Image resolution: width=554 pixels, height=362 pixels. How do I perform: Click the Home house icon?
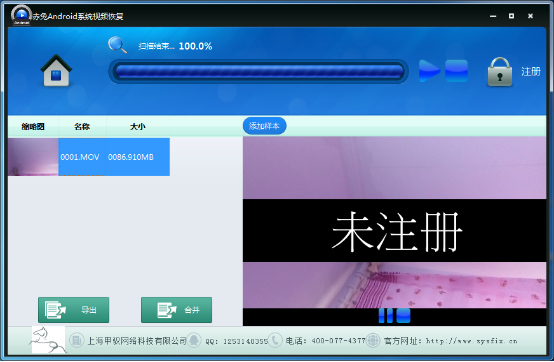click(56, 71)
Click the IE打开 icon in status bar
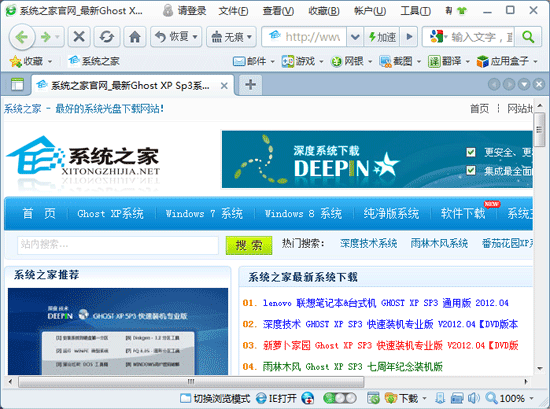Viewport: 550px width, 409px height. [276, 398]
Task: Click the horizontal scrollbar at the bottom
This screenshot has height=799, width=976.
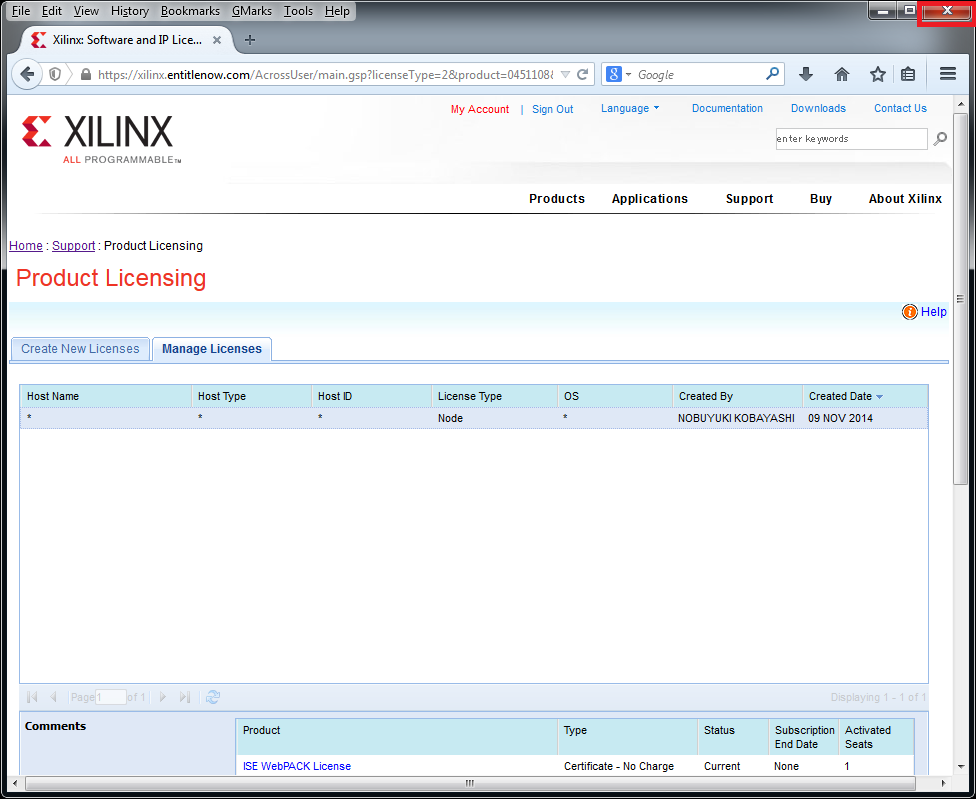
******************************
▶ _Assignment_
The data above must be copied exactly. Leave out the pictures.

▶ _Solution for this exercise_
Image resolution: width=554 pixels, height=362 pixels. How do I perform: Click the Home house icon?
click(56, 71)
Click the IE打开 icon in status bar
Viewport: 550px width, 409px height. [276, 398]
Task: Click the horizontal scrollbar at the bottom
This screenshot has height=799, width=976.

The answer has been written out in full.